◆ Source extract ◆

The American Enterprise

| June 01, 2001 | Lee, Kenneth | COPYRIGHT 2001 The American Enterprise, a national magazine of politics, business and culture (TEAmag.com). This material is published under license from the publisher through the Gale Group, Farmington Hills, Michigan.  All inquiries regarding rights should be directed to the Gale Group. (Hide copyright information)Copyright

Lately, we've seen many crocodile tears shed by left-wing lawyers lamenting the judicial decisions which cemented George W. Bush's election victory. How wrong for unelected judges to be imposing themselves on the popular will! they have cried.

Ironically, the Left has for years been relying on courts to accomplish what it could not achieve in the voting booth. To take just one instance among thousands, when the New Jersey state legislature passed a law against taxpayer-financed abortions a few years ago, pro-choice groups didn't lobby politicians or try to elect similarly minded legislators. Instead, they challenged the statute in the New Jersey Supreme Court as a violation of the constitutional guarantee of equal protection. And sure enough, the court struck down the law as "discriminatory."

From fleeing the mentally ill in New York City to defending racial preferences in California to contesting the presidential election in Florida, left-leaning lawyers have successfully waged a "rights revolution" over the last three decades. Trial lawyers increasingly litigate new entitlements for favored groups, establish exotic new individual rights, and overturn well-established legal and legislative prerogatives. As legal savant Walter Olson puts it, "Trial lawyers are now an unelected fourth branch of government."

◆ Supplied data ◆
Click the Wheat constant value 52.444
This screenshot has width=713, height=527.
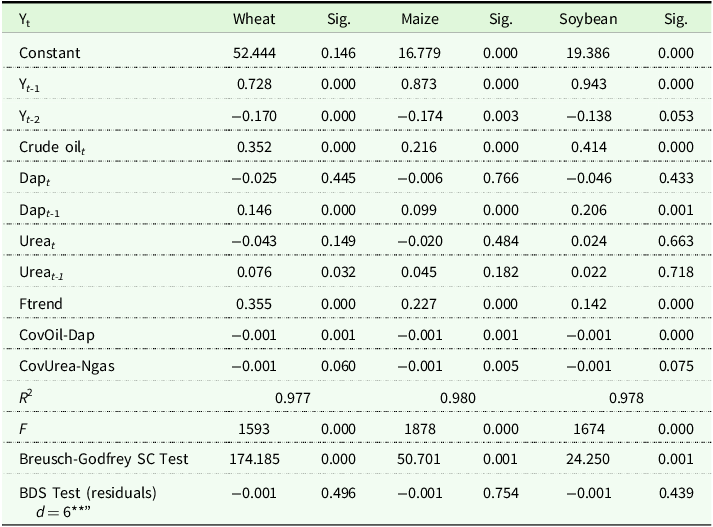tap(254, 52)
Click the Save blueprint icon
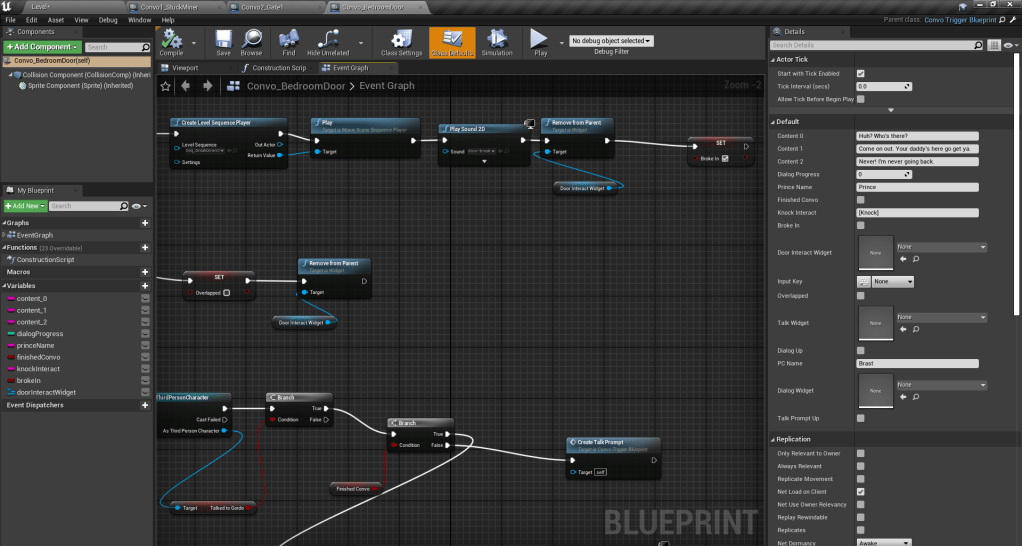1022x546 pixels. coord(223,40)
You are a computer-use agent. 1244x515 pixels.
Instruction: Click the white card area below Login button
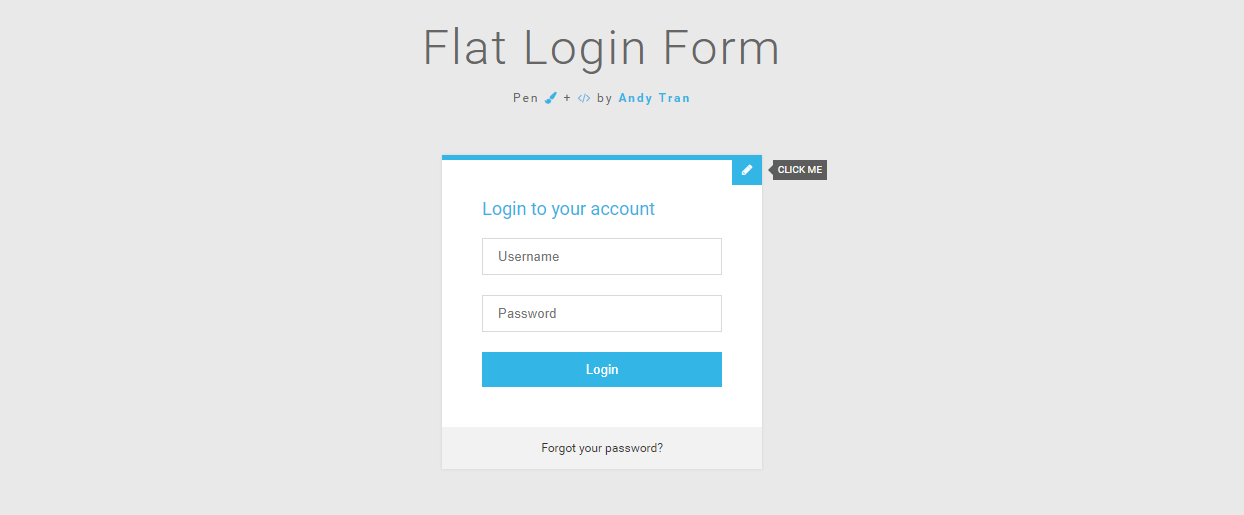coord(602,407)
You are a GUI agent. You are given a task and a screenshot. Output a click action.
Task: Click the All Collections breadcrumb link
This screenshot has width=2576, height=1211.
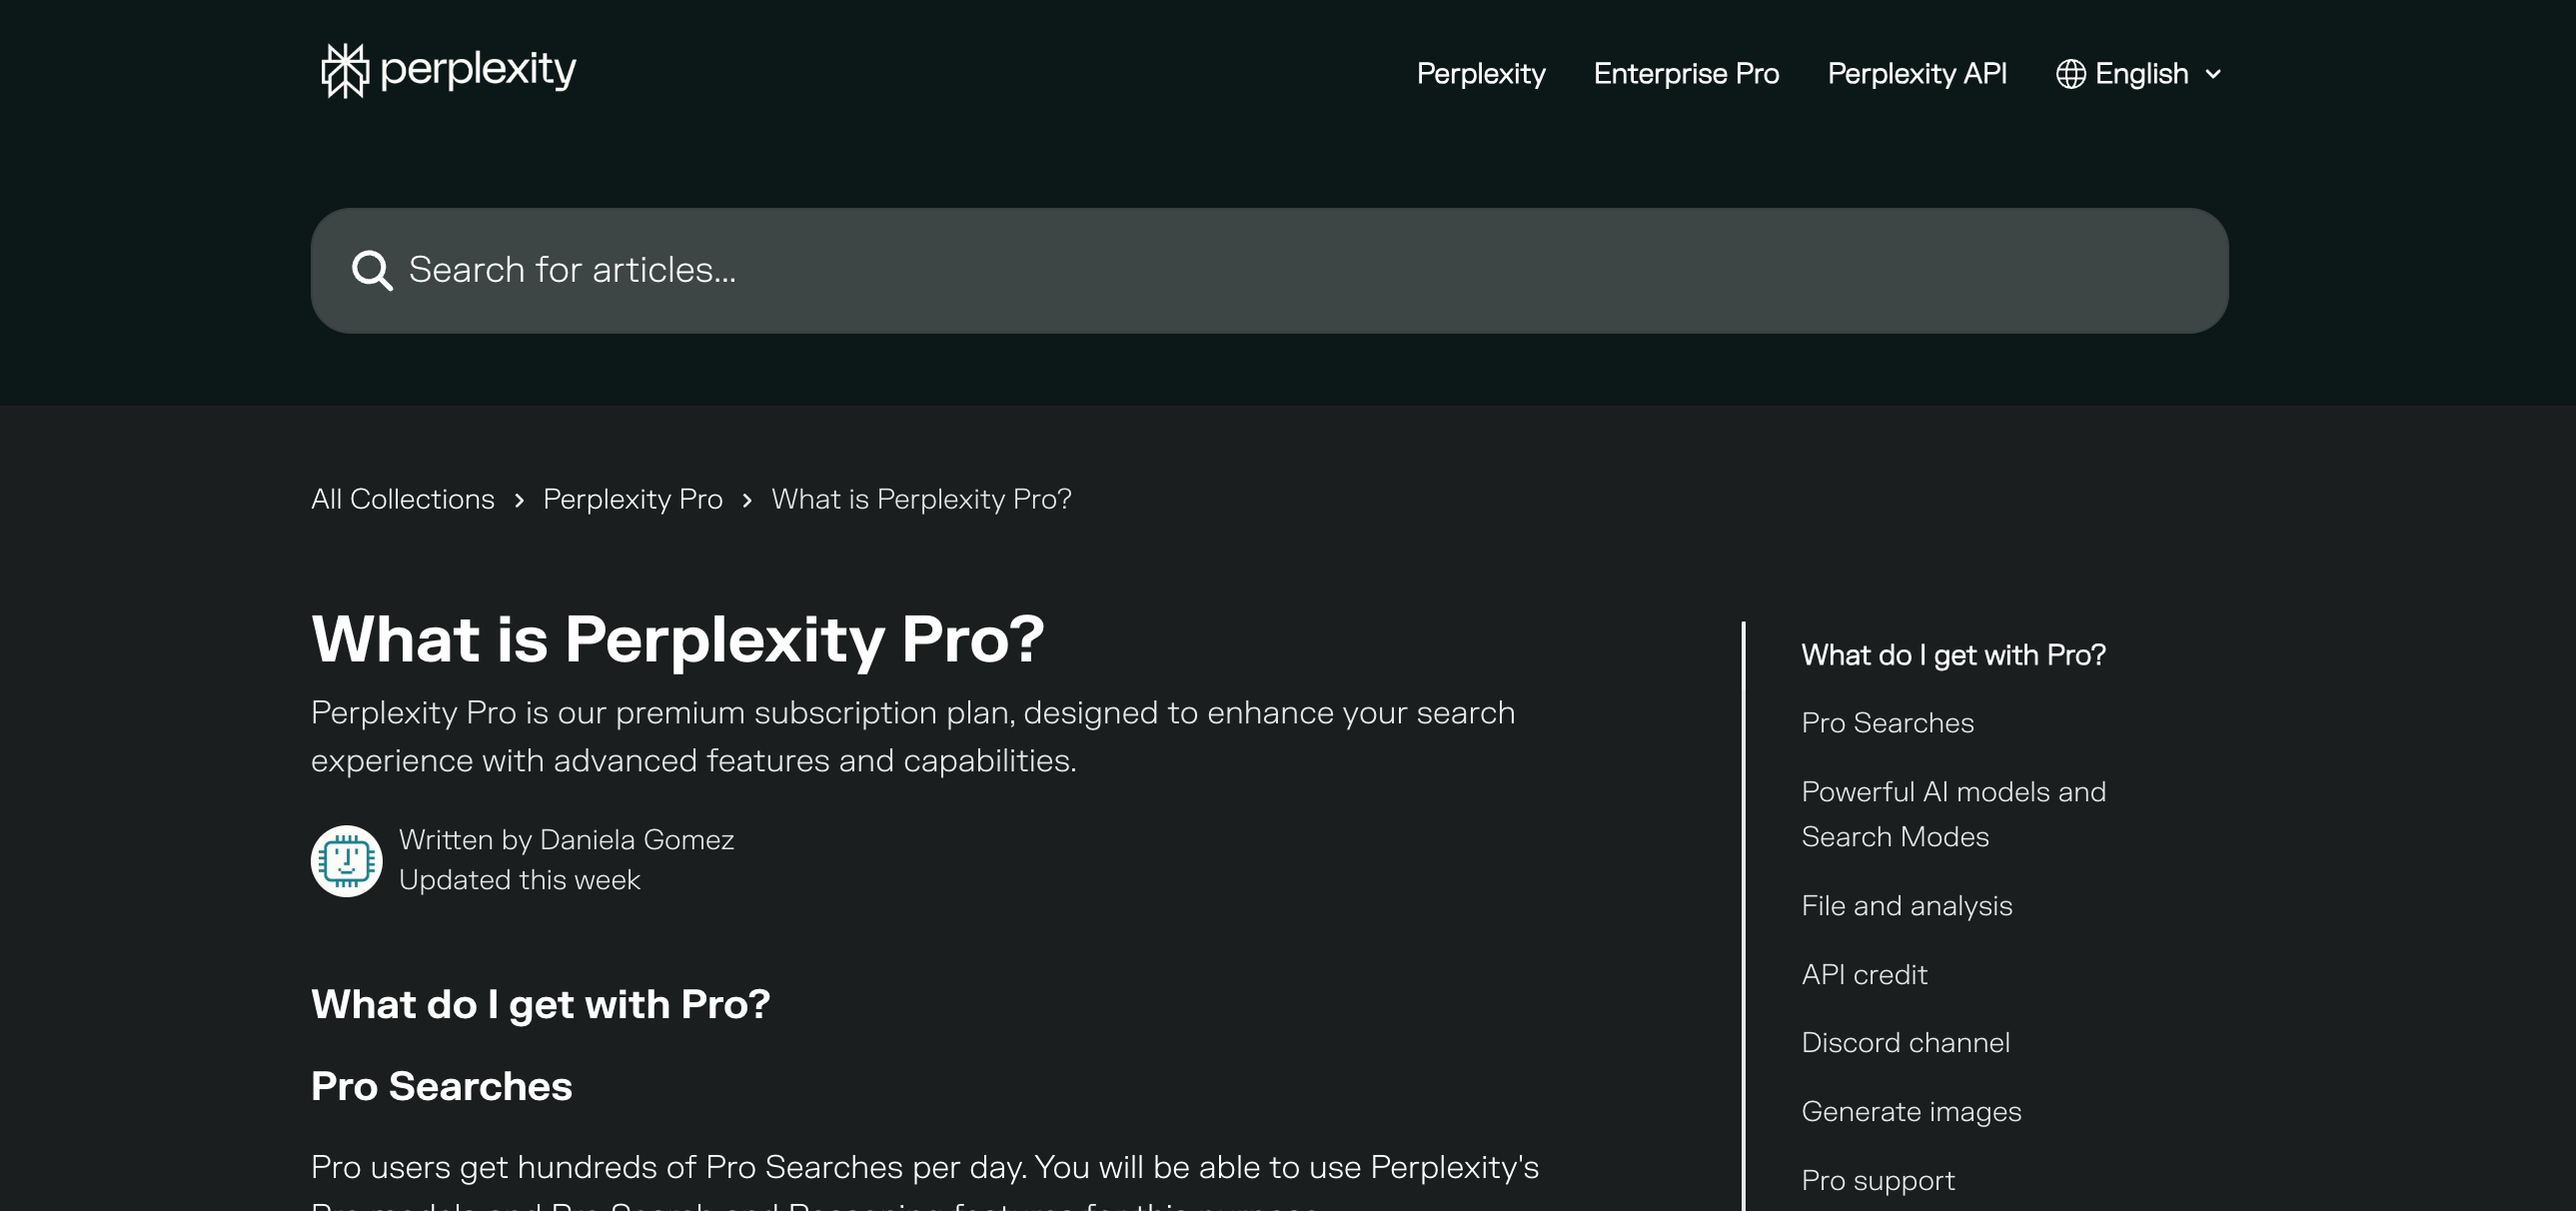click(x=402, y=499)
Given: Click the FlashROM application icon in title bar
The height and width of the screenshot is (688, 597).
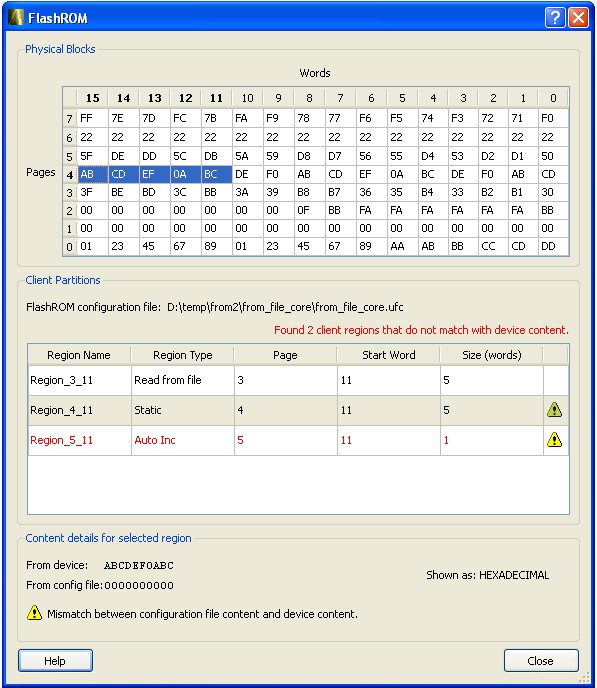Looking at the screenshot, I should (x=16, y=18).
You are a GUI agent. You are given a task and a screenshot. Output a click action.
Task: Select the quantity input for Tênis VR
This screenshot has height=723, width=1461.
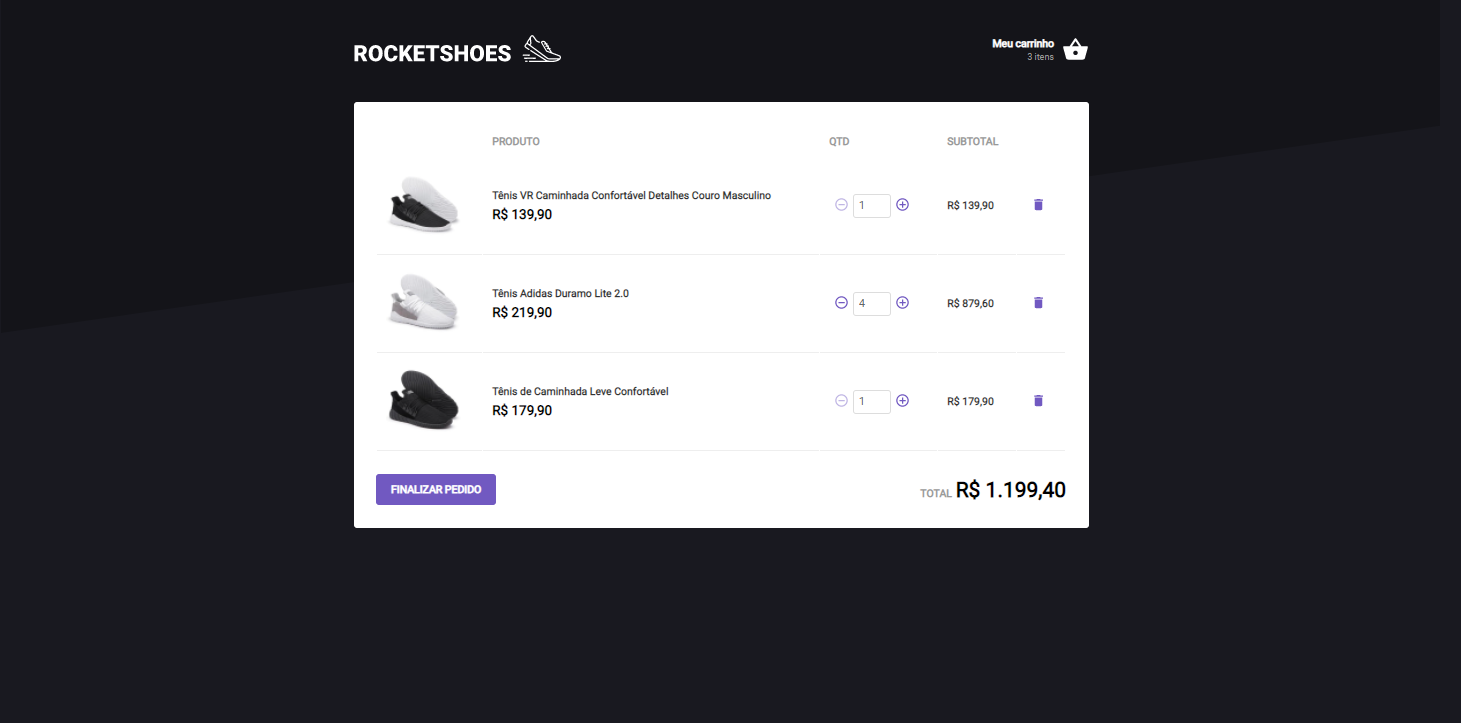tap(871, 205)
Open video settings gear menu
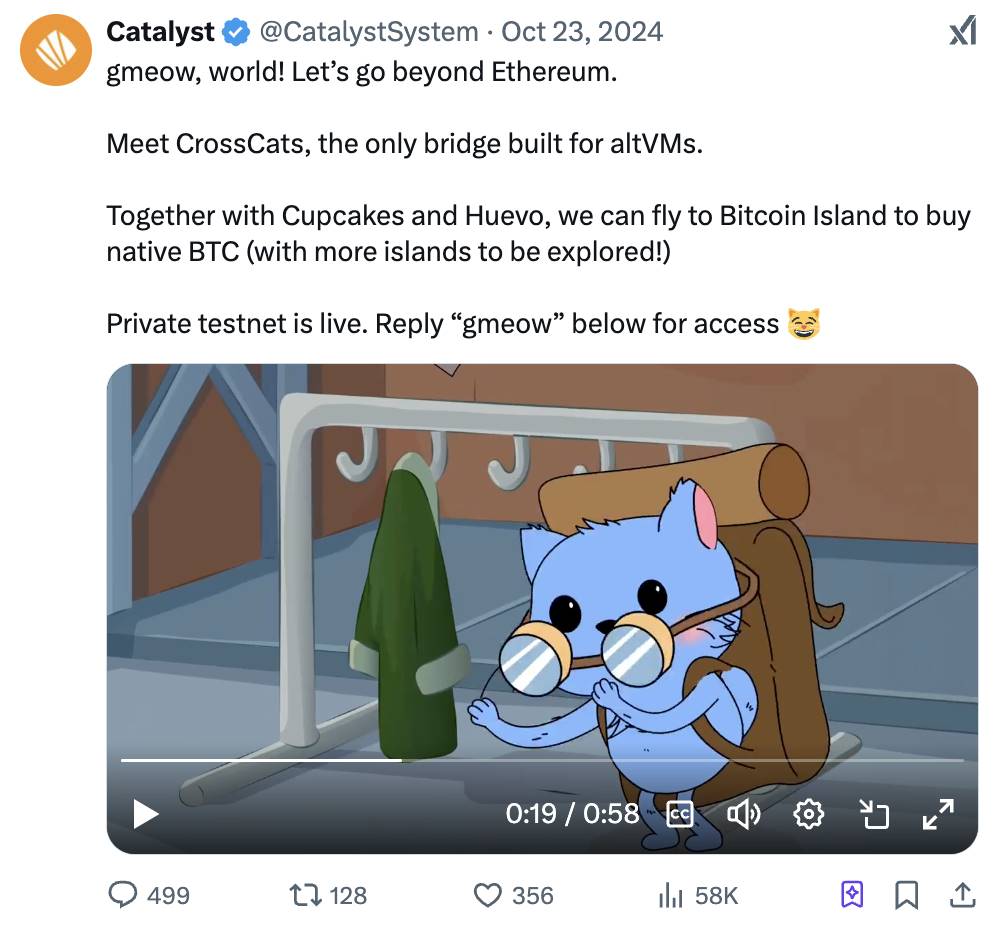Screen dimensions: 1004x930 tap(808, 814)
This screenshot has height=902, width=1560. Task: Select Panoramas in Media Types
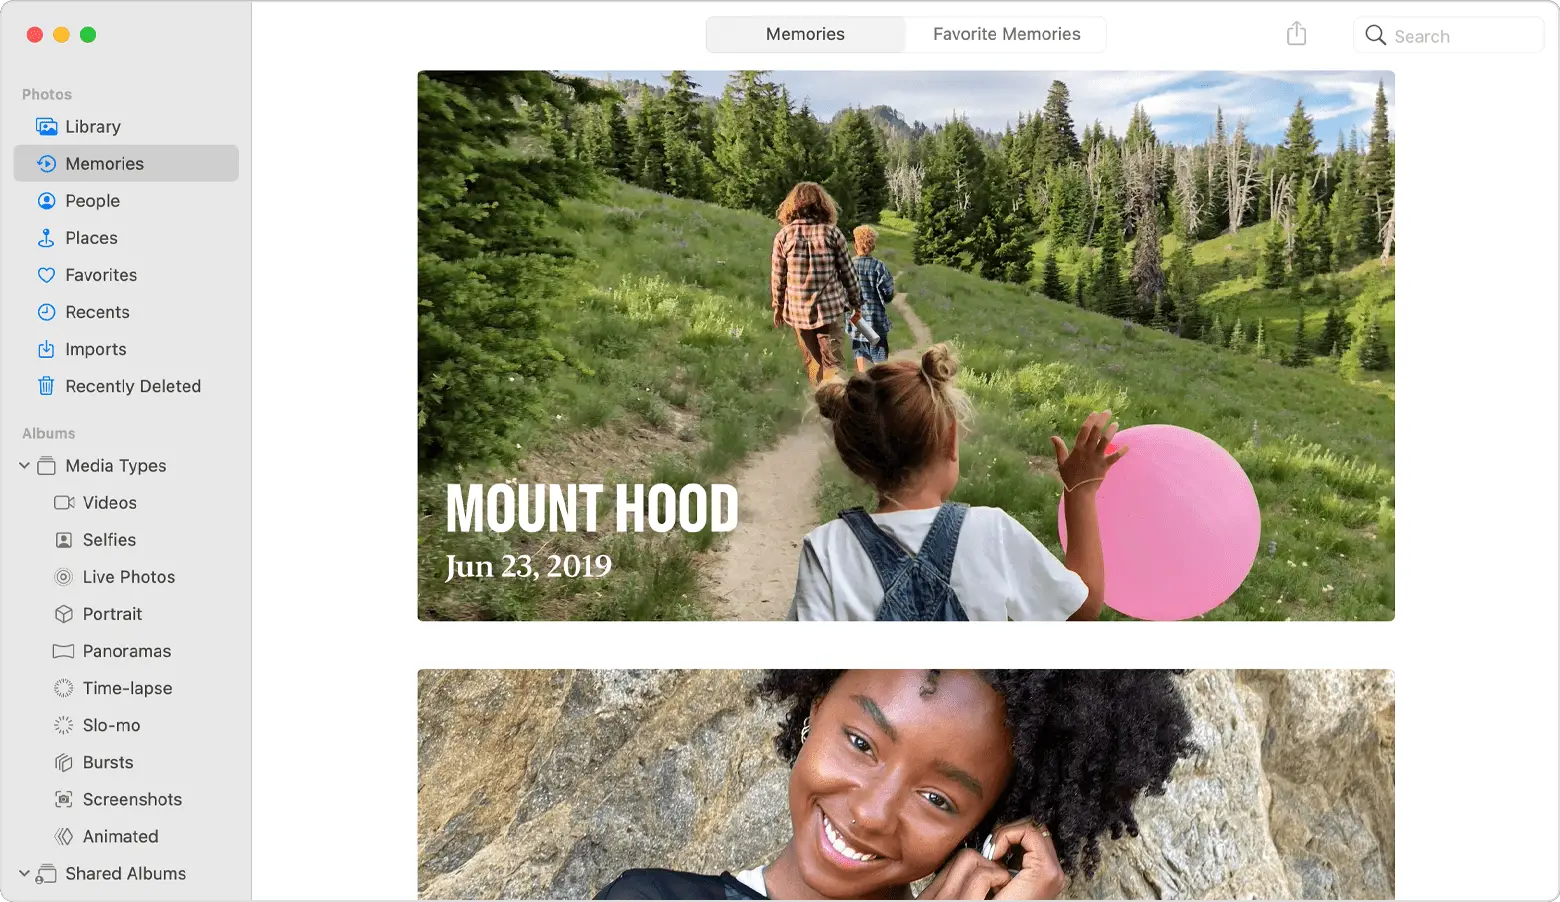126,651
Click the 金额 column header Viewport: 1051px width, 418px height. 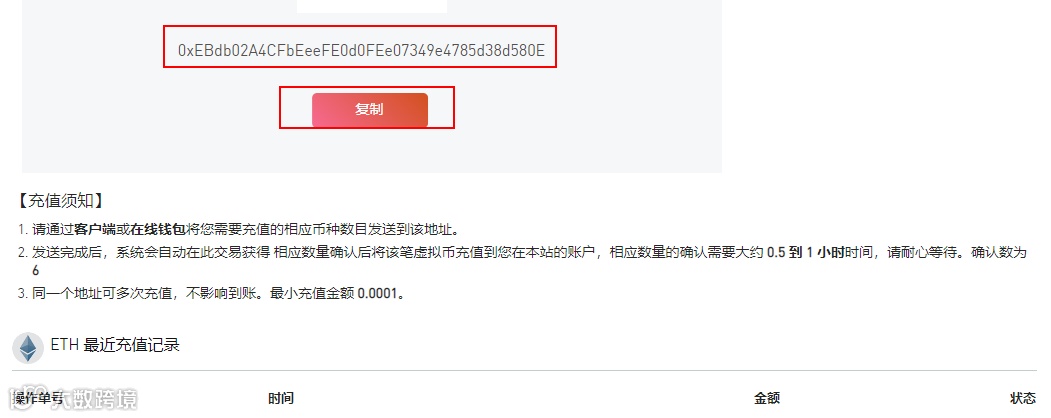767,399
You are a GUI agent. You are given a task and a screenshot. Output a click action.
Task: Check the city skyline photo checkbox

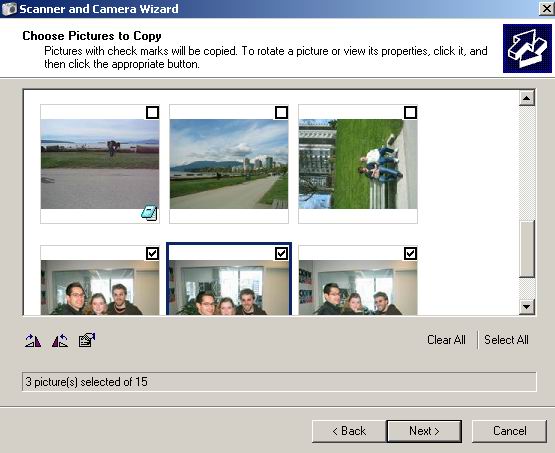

◆ Your assignment ◆
Please reproduce the magazine excerpt on courts and lawyers word for word, starting at "Lately, we've seen" and ending at "they have cried.".

◆ Your response ◆
Lately, we've seen many crocodile tears shed by left-wing lawyers lamenting the judicial decisions which cemented George W. Bush's election victory. How wrong for unelected judges to be imposing themselves on the popular will! they have cried.